Here you can find information on my research and a few random comments in what I’d theoretically hope to once make into a more regular blog on — hmm — maybe too wast a range of topics.
I founded Oxford Energy Economics, developing novel energy market analysis models to help understand and shape the transition towards a sustainable energy system. I am associate of the Swiss Institute for International Economics and Applied Economic Research (SIAW) at University of St. Gallen, and fellow of the CESifo Research Network in economics. As chair of the Oxford Institute for the Environment, Food and Animal Welfare, I’m leading the development of the world’s first food animal welfare compensation scheme (think of the application of the CO2-compensation concept to the domain of food animal welfare). Until July 2018 I was Head of Economics and Quantitative Methods at Aurora Energy Research in Oxford, where I wrote the major dynamic electricity market simulation models and built up the electricity & energy modelling team.

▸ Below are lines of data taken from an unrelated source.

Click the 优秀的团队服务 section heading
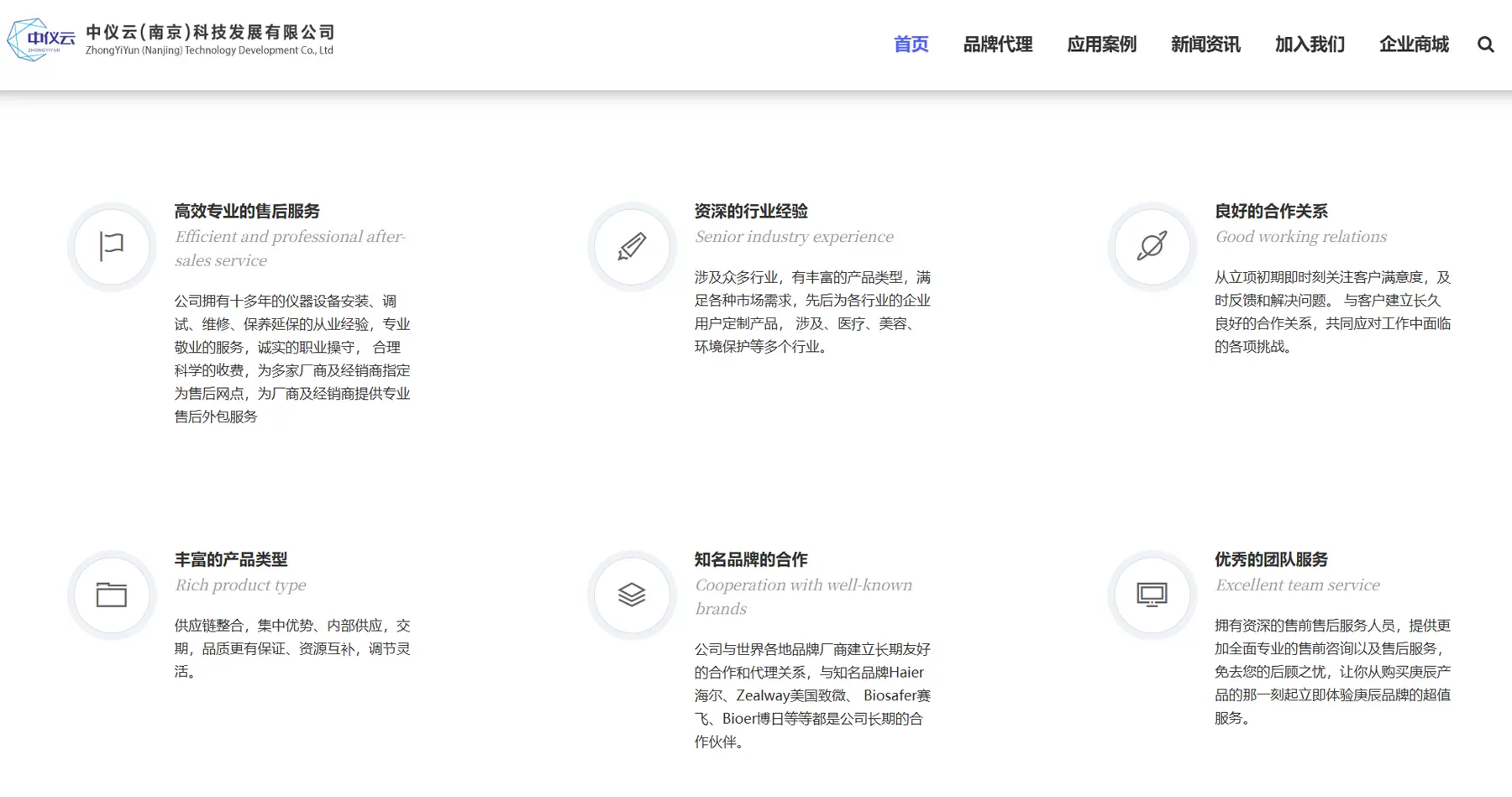Image resolution: width=1512 pixels, height=797 pixels. [1271, 559]
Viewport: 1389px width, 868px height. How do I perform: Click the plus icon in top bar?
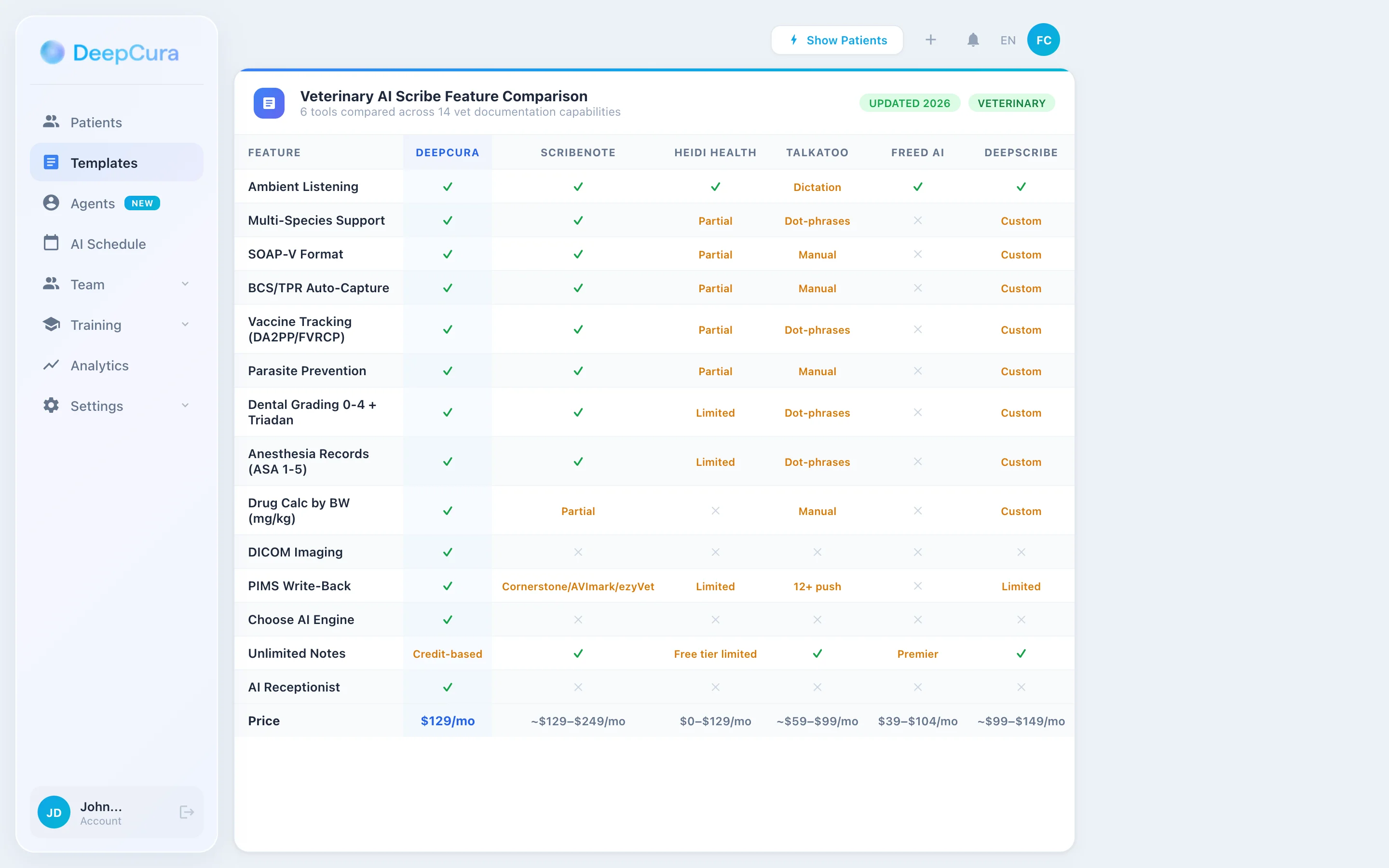point(930,40)
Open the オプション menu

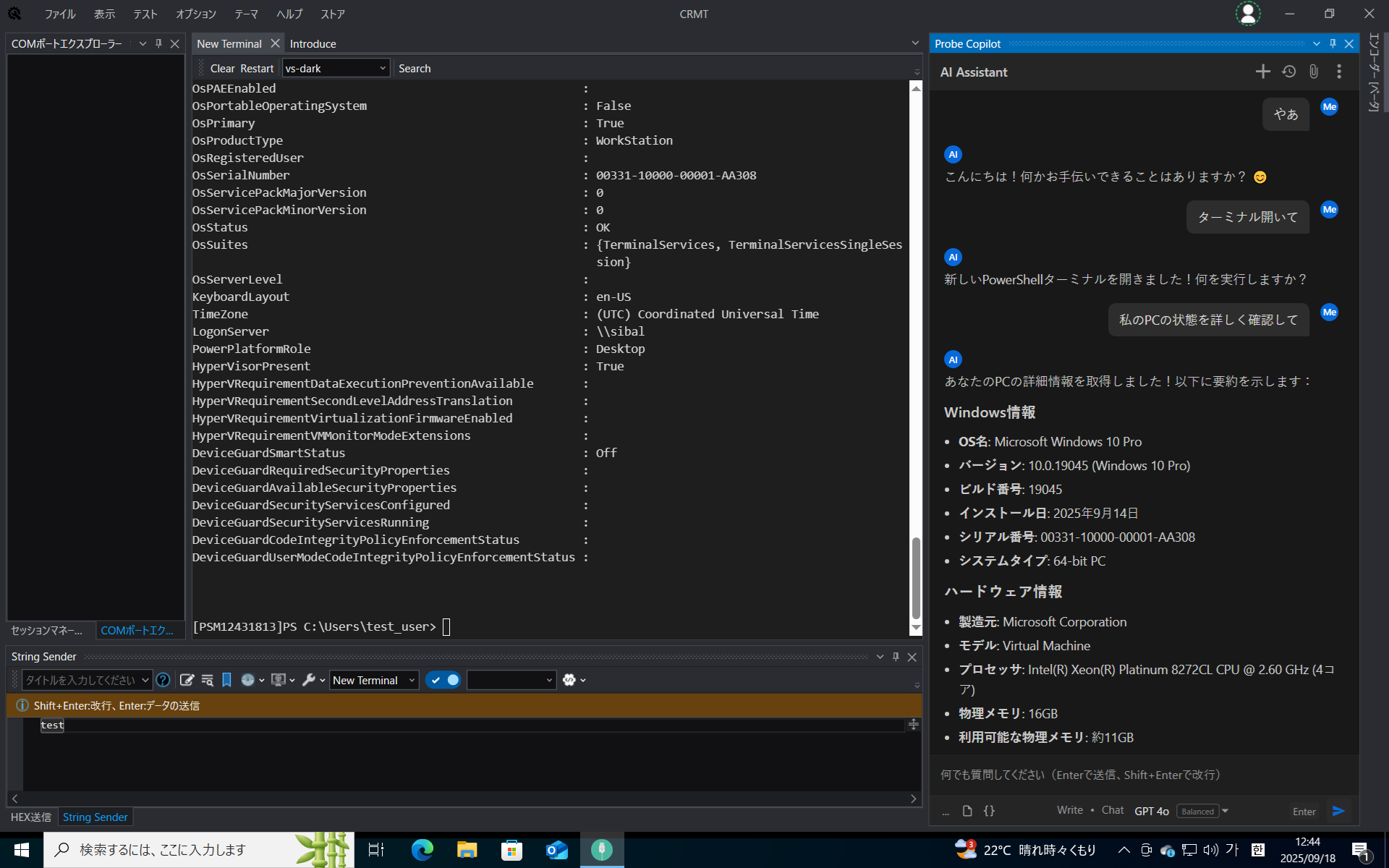[196, 14]
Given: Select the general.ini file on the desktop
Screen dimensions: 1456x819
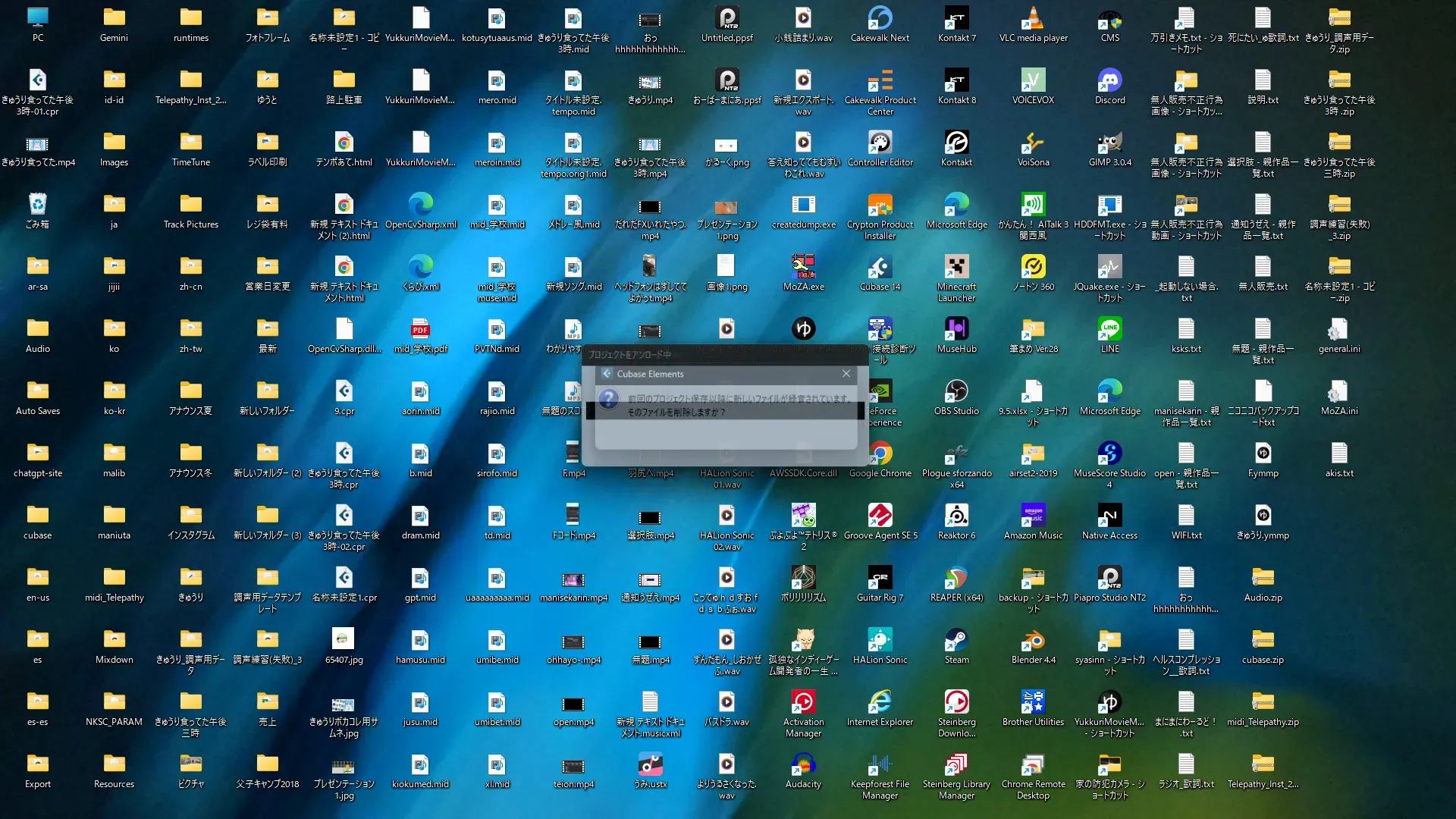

I love all sorts of unideological economics, especially if it’s about structuring the thinking on questions of public or environmental & social policy, or of ethical personal behavior: Beyond energy & climate economics and public policy, areas of interest include applied ethics – bioethics and animal welfare –, human evolution, the economics of individual environmental and ethical actions. My technical interest and quest for better understanding human and non-human minds make me increasingly interested in artificial intelligence. Prior to my current position, I have been carrying out my doctoral studies in the field of environmental and resource economics, working as a research assistant to the chair for Economic Policy of the SIAW at University of St. Gallen, and have undertaken research at the Oxford Centre for the Analysis of Resource Rich Economics (OxCarre) as well as at the Institute for New Economic Thinking (INET), both at University of Oxford. Before discovering economics, I graduated with a Master in Environmental Sciences and Engineering at ETH Lausanne, EPFL.